→ Exercise brief
The entries that follow include a run beginning at the line with "Given: Open the chat messages icon" and ending at the line with "This screenshot has width=452, height=255."; restate that run word for word and leave the rest out.

→ Listed records
● ● ● ● ● ● ●

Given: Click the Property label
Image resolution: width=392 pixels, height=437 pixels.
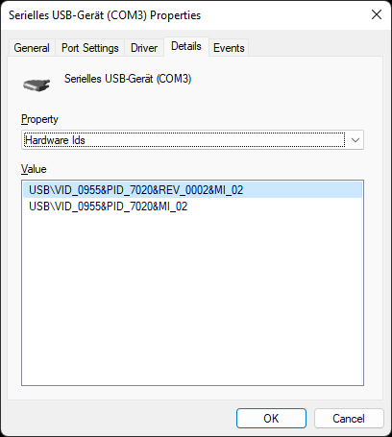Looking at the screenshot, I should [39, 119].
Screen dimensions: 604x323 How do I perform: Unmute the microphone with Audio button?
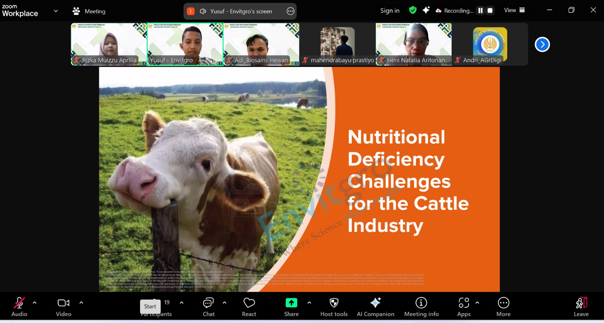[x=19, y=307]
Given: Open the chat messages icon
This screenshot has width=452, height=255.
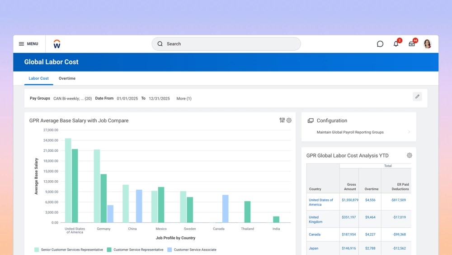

● ● ● ● ● ● ●

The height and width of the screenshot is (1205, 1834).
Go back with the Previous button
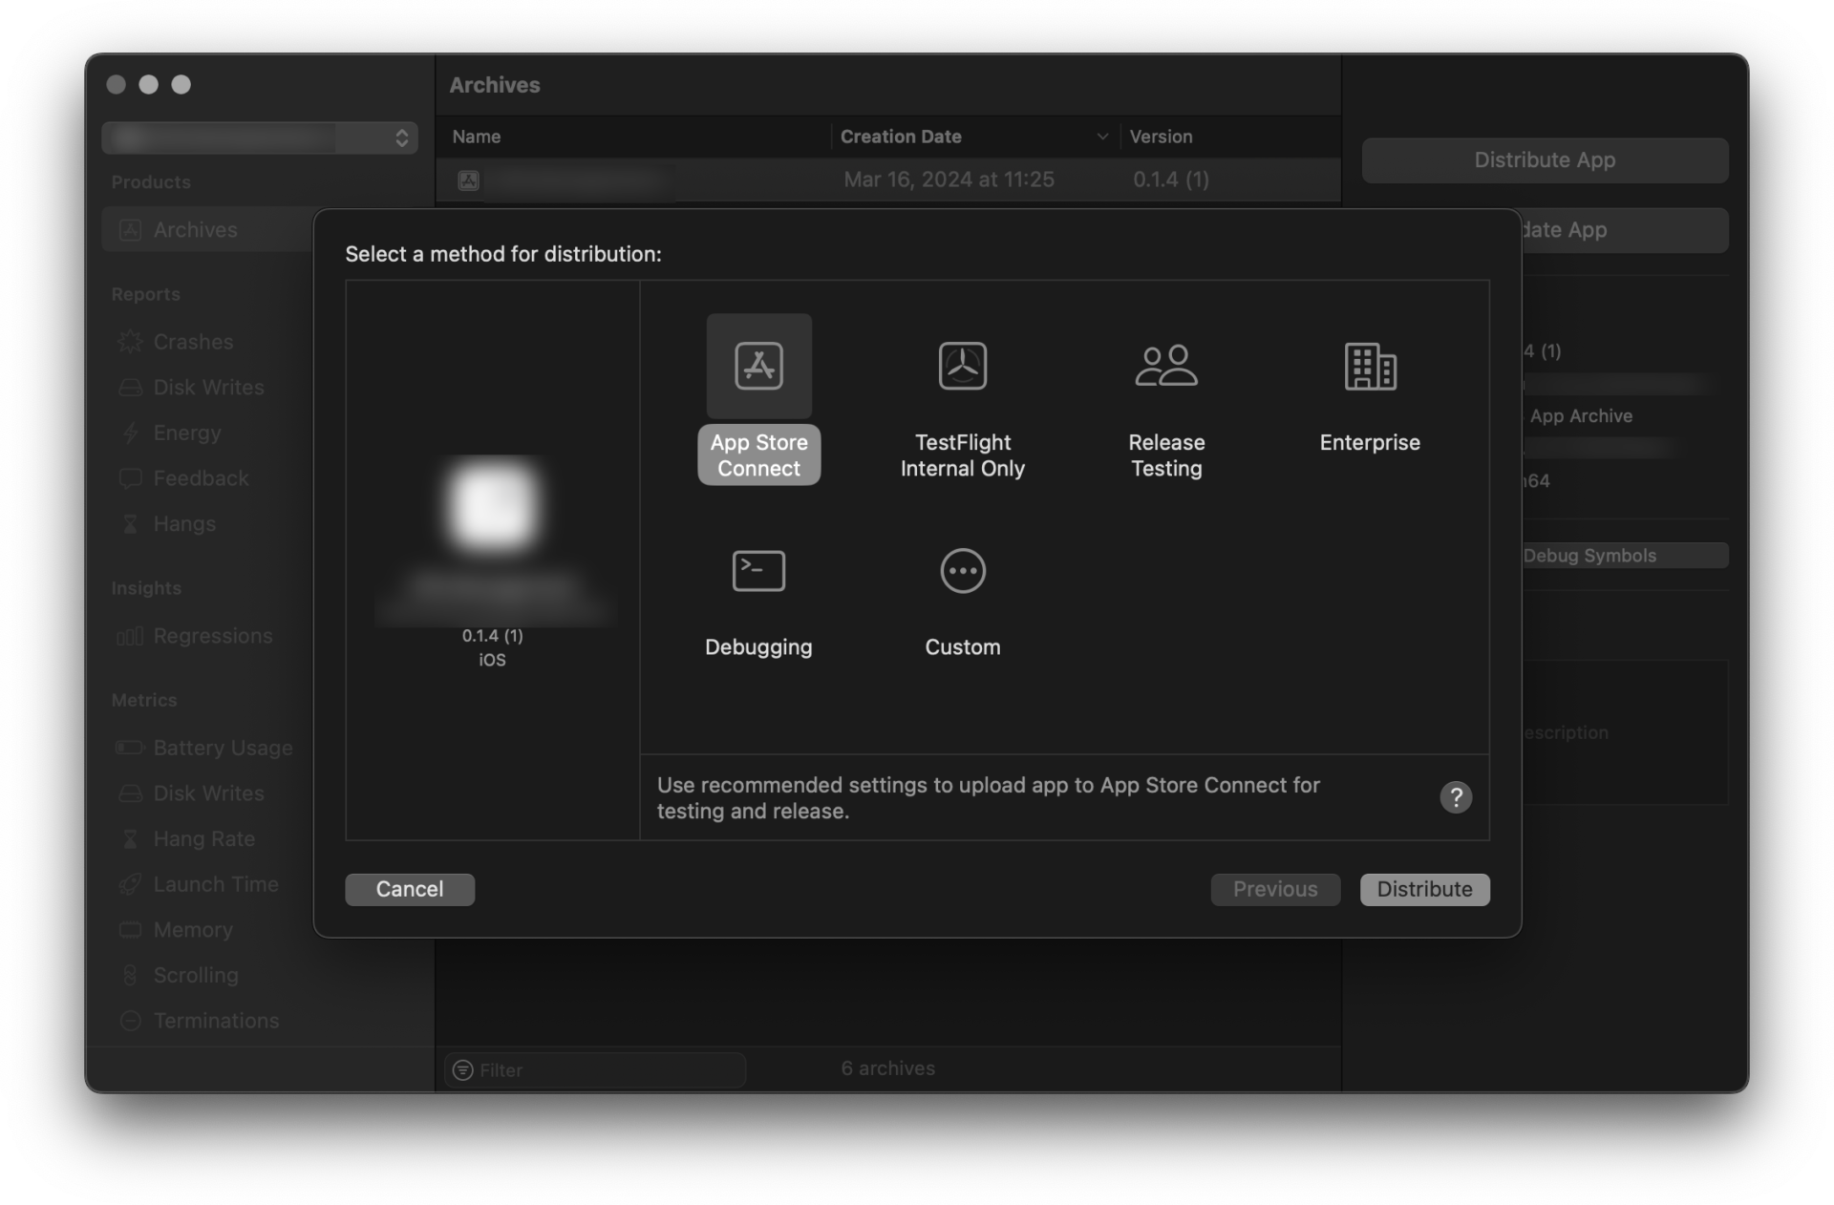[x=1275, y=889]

● ● ● ● ● ● ●

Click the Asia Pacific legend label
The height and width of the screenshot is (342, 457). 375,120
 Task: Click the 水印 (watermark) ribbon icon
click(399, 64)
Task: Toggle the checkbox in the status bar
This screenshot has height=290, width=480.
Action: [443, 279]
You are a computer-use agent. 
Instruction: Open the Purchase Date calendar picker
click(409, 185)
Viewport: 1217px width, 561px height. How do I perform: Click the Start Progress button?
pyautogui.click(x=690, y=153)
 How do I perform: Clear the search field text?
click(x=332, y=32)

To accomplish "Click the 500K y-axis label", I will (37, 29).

● ● ● ● ● ● ●

→ Task result
Given: Open the chat messages icon
This screenshot has width=452, height=255.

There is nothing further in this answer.